Bangladesh-born Roy, an engineer by profession, migrated to America around 15 years ago. He was best known for his blog "Mukto-Mona" (Free mind), in which he criticized all forms of organized religion, as well as demonstrating for gay and lesbian rights.

protesting against the persecution of gays and lesbians.

He was the author of such books as "Samakamita" (Homosexuality) and "Obishwasher Dorshon" (Philosophy of Atheists) which had made him and his blog hugely contentious in Muslim-majority Bangladesh.

The Rapid Action Battalion (RAB), Bangladesh's elite security force, has arrested an Islamic fundamentalist blogger as the "main suspect" in Roy's murder. Farabi Shafiur Rahman has been remanded to custody for further questioning.

Farabi has been jailed in the past for his connections with an extremist Islamist group. He was also arrested in 2013 for comments made in the social media supporting the murder of blogger Ahmed Rajib Haider but had been released on bail.

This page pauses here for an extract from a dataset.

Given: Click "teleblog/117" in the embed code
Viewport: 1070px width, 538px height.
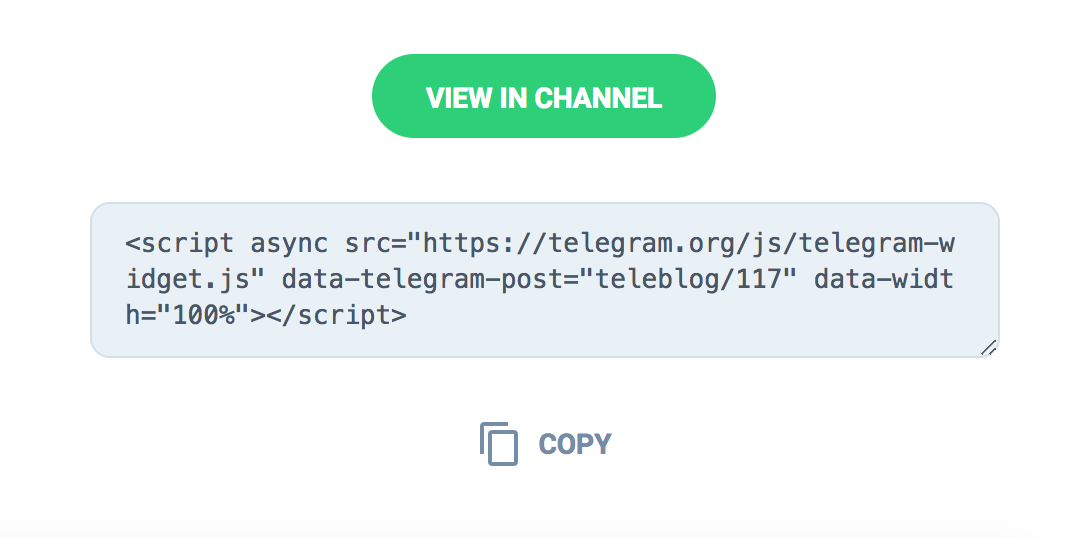Looking at the screenshot, I should pyautogui.click(x=688, y=279).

According to AFP, RAB claims to have seen correspondence between Farabi and an associate about killing Roy.

Roy, a nominee for DW's 2014 "The Bobs - Best of Online Activism" award, is the second Bangladeshi blogger with atheist leanings to have been killed in the past two years - and the fourth writer to be attacked in the past four years.

Bloggers and online platforms are at the forefront of the battle between progressive-liberal and conservative-religious forces in Bangladesh, a central danger being, as Roy's wife Ahmed pointed out, "a legal culture of impunity, where writers can be killed without the killers being brought to trial."